-------- Records provided

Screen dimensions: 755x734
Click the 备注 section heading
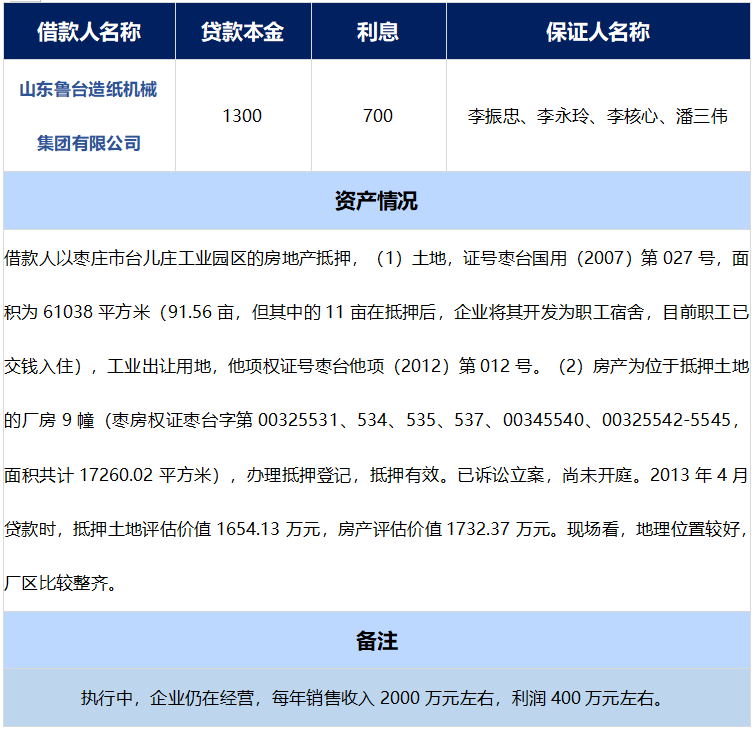(x=376, y=640)
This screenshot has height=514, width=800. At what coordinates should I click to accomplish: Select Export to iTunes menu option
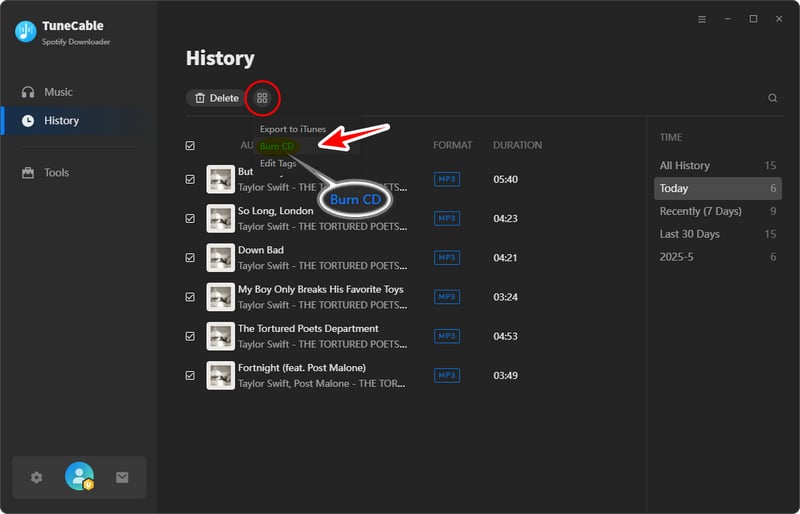(x=292, y=129)
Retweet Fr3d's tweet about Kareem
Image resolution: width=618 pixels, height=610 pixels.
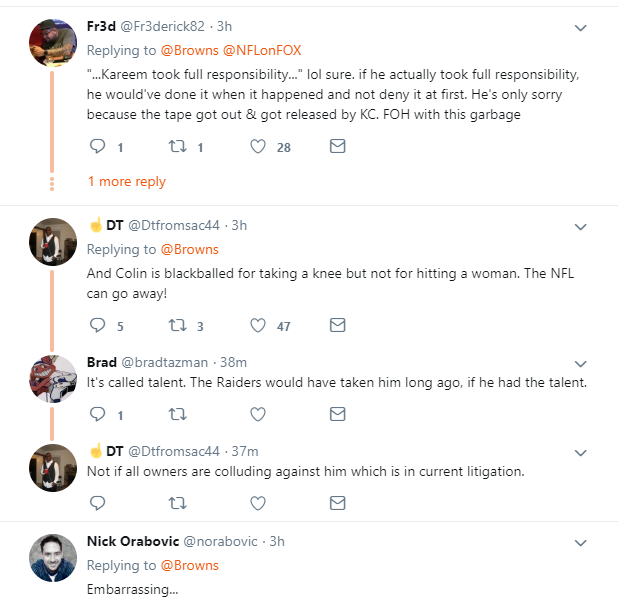point(177,147)
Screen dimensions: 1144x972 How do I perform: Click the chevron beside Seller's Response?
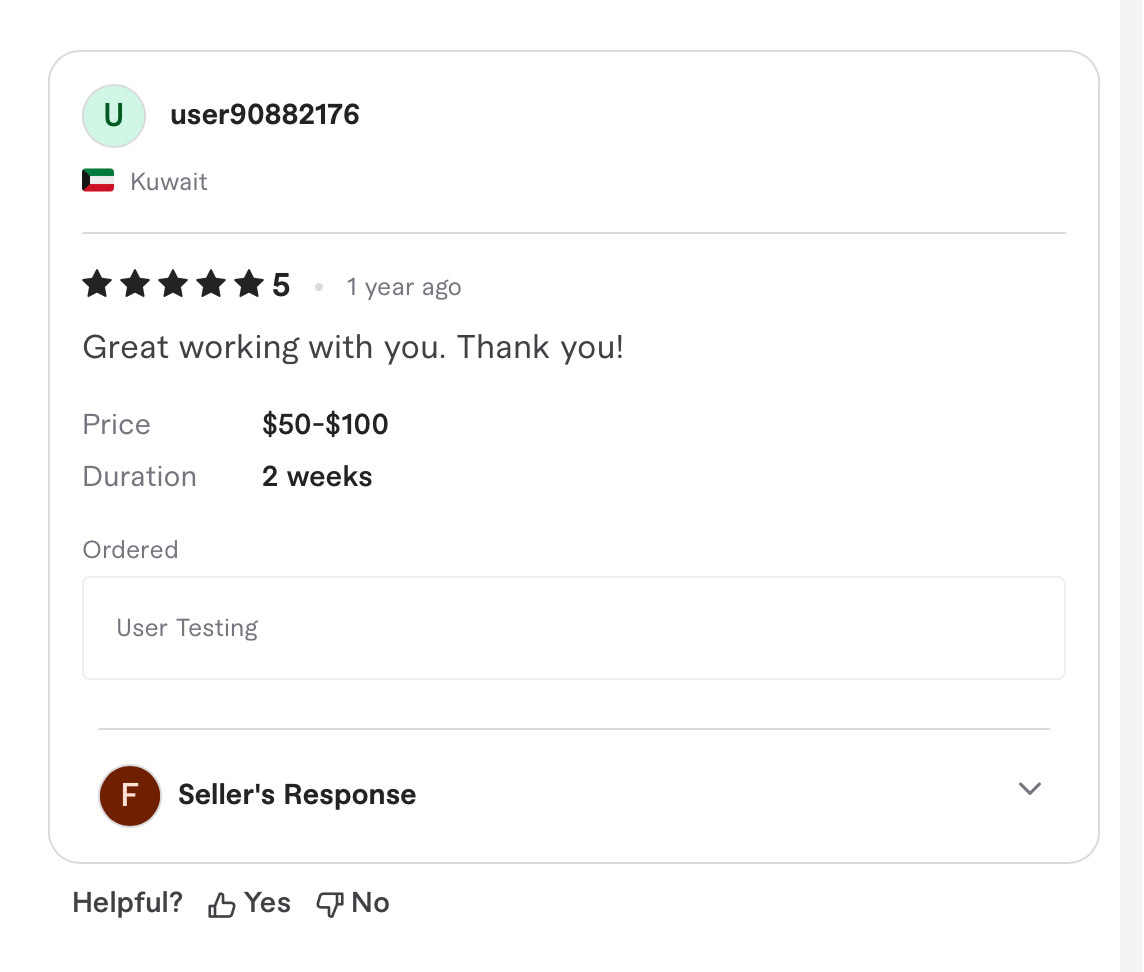(x=1029, y=789)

----------------

What the exercise asks: Write out the lines that run from the line containing "Click the 备注 section heading" to the end of the entries, inclusive, exactly as written. Skip every picture.

Task response:
Click the 备注 section heading
(x=376, y=640)
This screenshot has height=514, width=800. At what coordinates should I click to accomplish: Select Export to iTunes menu option
(x=292, y=129)
Retweet Fr3d's tweet about Kareem
Image resolution: width=618 pixels, height=610 pixels.
point(177,147)
Screen dimensions: 1144x972 How do I perform: Click the chevron beside Seller's Response?
(x=1029, y=789)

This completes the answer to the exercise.